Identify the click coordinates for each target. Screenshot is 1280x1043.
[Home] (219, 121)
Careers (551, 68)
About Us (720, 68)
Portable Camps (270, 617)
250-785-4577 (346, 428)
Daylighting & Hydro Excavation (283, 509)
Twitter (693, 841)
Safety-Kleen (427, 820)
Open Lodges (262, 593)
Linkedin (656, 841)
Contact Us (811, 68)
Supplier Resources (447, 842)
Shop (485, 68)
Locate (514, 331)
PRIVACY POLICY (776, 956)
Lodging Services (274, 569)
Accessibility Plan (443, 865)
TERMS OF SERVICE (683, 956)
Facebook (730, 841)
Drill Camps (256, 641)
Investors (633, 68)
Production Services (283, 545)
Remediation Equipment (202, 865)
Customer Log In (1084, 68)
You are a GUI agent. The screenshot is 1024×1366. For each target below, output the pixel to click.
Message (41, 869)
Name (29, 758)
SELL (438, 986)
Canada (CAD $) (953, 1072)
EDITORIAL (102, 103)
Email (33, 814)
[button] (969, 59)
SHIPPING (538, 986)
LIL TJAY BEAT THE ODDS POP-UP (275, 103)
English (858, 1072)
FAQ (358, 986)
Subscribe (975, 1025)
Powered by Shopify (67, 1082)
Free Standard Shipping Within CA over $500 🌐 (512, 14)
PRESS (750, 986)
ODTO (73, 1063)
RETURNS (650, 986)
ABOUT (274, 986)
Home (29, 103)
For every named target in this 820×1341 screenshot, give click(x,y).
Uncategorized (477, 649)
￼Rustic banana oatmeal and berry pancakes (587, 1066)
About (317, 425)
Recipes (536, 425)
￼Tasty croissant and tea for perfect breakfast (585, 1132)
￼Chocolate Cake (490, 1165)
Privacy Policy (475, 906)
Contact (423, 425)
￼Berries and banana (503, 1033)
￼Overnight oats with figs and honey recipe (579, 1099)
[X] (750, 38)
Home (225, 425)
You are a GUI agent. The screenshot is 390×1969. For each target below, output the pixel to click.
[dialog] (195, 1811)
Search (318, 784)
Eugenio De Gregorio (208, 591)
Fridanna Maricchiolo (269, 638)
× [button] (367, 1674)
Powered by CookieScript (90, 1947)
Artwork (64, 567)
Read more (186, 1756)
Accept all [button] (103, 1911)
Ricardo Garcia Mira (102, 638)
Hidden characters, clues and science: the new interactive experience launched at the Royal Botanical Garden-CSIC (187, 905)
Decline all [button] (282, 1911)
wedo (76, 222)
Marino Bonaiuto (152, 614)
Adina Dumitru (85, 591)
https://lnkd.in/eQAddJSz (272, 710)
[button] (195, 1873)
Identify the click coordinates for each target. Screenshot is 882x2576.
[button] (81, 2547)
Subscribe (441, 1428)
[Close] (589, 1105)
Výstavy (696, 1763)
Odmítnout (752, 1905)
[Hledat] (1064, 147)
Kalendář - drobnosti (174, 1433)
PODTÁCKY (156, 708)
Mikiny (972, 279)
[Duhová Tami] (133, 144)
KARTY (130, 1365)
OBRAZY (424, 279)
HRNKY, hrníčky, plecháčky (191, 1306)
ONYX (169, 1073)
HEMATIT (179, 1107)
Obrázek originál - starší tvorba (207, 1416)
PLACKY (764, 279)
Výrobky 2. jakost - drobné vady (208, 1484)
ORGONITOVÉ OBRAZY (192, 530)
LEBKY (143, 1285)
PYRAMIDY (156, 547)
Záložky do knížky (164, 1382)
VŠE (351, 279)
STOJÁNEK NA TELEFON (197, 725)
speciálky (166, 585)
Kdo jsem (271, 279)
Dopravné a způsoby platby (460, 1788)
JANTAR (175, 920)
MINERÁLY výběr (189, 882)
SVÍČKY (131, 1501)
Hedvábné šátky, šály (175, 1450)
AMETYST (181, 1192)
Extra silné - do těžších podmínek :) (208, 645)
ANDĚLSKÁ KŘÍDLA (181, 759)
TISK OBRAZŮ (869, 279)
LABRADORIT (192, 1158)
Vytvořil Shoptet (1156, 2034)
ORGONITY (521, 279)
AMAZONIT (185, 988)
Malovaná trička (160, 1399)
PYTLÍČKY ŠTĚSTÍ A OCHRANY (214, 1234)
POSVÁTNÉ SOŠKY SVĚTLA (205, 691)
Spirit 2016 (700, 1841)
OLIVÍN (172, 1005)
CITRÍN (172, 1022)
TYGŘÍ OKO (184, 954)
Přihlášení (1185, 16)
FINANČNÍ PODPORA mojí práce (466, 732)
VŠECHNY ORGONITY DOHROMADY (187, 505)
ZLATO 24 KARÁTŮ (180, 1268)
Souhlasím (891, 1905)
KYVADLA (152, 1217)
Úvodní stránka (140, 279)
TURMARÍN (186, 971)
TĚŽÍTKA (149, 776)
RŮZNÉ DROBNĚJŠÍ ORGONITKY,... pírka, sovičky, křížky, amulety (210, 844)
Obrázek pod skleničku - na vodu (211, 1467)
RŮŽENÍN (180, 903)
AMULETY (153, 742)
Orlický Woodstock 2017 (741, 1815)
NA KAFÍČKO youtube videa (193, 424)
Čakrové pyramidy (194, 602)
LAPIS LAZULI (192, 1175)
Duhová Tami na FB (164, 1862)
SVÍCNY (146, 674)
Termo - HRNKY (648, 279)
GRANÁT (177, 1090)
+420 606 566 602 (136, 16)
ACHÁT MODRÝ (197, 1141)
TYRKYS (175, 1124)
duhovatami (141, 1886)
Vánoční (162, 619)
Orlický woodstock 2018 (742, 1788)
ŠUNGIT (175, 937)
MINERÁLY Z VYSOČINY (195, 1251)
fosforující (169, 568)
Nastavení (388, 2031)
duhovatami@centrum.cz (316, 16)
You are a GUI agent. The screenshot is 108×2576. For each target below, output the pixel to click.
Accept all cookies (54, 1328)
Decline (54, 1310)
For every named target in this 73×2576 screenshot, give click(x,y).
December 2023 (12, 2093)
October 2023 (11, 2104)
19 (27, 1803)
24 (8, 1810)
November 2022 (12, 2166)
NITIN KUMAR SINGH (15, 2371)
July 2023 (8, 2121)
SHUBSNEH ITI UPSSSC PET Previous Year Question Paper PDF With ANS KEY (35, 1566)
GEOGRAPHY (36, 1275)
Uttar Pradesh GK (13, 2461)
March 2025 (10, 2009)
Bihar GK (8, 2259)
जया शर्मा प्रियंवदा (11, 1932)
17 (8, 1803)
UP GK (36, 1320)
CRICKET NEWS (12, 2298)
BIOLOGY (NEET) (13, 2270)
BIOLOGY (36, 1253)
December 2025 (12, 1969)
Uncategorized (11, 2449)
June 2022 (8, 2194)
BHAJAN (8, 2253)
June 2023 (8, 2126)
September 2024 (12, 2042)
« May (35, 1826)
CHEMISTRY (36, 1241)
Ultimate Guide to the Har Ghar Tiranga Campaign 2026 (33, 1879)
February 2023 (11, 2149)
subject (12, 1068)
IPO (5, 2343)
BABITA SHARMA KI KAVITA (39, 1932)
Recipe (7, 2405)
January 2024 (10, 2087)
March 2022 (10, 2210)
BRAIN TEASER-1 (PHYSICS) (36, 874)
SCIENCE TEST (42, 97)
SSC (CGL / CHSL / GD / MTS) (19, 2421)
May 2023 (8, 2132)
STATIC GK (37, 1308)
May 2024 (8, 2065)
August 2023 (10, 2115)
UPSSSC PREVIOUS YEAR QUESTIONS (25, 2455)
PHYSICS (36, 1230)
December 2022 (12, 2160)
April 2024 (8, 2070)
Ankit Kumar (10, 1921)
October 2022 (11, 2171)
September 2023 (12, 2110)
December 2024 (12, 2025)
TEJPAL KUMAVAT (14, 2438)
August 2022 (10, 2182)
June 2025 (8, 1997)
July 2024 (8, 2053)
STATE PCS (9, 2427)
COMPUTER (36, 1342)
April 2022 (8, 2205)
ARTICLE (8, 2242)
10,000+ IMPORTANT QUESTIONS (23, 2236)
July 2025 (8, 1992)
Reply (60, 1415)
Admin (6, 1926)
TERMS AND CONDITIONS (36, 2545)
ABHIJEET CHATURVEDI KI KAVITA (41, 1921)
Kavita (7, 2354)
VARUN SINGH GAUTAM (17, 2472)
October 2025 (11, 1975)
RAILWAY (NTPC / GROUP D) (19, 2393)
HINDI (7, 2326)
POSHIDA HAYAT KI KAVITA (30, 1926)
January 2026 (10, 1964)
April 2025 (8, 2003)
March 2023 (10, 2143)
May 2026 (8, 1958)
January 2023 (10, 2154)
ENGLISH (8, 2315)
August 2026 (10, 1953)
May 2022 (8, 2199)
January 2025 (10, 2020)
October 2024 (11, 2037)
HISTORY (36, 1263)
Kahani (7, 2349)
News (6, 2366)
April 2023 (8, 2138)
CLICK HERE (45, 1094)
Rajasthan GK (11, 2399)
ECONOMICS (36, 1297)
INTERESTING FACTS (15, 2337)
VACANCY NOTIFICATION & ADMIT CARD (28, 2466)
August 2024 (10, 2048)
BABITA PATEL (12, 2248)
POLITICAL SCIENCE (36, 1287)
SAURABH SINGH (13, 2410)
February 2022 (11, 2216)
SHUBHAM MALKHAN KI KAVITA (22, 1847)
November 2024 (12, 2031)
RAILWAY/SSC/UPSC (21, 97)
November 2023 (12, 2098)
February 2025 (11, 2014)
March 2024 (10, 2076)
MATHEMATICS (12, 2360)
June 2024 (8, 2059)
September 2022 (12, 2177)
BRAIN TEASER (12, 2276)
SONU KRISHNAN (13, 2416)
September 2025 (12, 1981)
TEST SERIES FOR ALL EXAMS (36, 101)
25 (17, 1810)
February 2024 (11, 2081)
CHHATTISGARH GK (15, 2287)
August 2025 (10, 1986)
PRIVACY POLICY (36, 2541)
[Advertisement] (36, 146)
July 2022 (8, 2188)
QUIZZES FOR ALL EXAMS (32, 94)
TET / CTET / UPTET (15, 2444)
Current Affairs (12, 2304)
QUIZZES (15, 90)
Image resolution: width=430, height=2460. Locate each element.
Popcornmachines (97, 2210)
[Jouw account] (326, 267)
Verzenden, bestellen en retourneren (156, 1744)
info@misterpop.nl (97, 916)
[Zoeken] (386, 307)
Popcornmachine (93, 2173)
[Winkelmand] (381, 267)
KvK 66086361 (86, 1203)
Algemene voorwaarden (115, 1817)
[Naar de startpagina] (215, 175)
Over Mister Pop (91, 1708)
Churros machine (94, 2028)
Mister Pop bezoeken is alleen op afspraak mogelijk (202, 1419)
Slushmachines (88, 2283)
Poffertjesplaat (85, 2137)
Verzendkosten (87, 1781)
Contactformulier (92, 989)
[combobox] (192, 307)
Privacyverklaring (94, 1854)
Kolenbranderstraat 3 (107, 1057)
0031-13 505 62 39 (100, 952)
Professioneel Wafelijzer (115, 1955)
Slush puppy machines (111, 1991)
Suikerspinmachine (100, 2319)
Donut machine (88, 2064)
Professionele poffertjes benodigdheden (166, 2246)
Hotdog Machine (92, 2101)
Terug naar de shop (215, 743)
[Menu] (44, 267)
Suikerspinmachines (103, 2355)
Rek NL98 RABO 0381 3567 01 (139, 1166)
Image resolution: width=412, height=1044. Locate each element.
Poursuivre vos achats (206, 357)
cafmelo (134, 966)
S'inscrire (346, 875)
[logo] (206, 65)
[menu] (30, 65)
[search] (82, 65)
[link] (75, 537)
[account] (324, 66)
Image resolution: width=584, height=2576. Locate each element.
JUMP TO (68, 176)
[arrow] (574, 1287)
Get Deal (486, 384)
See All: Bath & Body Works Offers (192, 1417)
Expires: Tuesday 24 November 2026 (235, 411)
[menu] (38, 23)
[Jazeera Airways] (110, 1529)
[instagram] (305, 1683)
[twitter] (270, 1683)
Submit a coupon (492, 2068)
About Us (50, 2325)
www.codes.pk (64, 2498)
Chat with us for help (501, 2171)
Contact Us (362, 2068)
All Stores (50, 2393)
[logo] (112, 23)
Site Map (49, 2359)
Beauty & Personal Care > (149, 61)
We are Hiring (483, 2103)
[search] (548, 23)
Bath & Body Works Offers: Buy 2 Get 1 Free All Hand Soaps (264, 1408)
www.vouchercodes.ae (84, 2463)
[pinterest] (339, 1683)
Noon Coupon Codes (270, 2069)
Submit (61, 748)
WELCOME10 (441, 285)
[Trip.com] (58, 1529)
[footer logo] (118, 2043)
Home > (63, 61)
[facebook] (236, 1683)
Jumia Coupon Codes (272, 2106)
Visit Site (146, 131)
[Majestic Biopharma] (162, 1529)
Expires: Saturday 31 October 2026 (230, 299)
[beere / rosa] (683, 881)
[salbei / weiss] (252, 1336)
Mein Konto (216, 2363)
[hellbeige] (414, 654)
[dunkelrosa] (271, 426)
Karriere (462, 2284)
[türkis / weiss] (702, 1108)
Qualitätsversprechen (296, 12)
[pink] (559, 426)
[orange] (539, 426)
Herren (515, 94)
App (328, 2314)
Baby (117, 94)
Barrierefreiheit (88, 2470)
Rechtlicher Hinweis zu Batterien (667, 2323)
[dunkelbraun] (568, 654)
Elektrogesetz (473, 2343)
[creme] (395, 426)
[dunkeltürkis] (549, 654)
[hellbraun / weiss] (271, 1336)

--------------------

● Work instruction
Looking back over the data above, restate word for word the lines that begin at the line with "August 2022 (10, 2182)" and end at the line with "June 2024 (8, 2059)", inclusive.

● Response
August 2022 (10, 2182)
June 2025 (8, 1997)
July 2024 (8, 2053)
STATE PCS (9, 2427)
COMPUTER (36, 1342)
April 2022 (8, 2205)
ARTICLE (8, 2242)
10,000+ IMPORTANT QUESTIONS (23, 2236)
July 2025 (8, 1992)
Reply (60, 1415)
Admin (6, 1926)
TERMS AND CONDITIONS (36, 2545)
ABHIJEET CHATURVEDI KI KAVITA (41, 1921)
Kavita (7, 2354)
VARUN SINGH GAUTAM (17, 2472)
October 2025 (11, 1975)
RAILWAY (NTPC / GROUP D) (19, 2393)
HINDI (7, 2326)
POSHIDA HAYAT KI KAVITA (30, 1926)
January 2026 (10, 1964)
April 2025 (8, 2003)
March 2023 (10, 2143)
May 2026 (8, 1958)
January 2023 (10, 2154)
ENGLISH (8, 2315)
August 2026 (10, 1953)
May 2022 (8, 2199)
January 2025 (10, 2020)
October 2024 (11, 2037)
HISTORY (36, 1263)
Kahani (7, 2349)
News (6, 2366)
April 2023 (8, 2138)
CLICK HERE (45, 1094)
Rajasthan GK (11, 2399)
ECONOMICS (36, 1297)
INTERESTING FACTS (15, 2337)
VACANCY NOTIFICATION & ADMIT CARD (28, 2466)
August 2024 (10, 2048)
BABITA PATEL (12, 2248)
POLITICAL SCIENCE (36, 1287)
SAURABH SINGH (13, 2410)
February 2022 (11, 2216)
SHUBHAM MALKHAN KI KAVITA (22, 1847)
November 2024 (12, 2031)
RAILWAY/SSC/UPSC (21, 97)
November 2023 (12, 2098)
February 2025 (11, 2014)
March 2024 (10, 2076)
MATHEMATICS (12, 2360)
June 2024 (8, 2059)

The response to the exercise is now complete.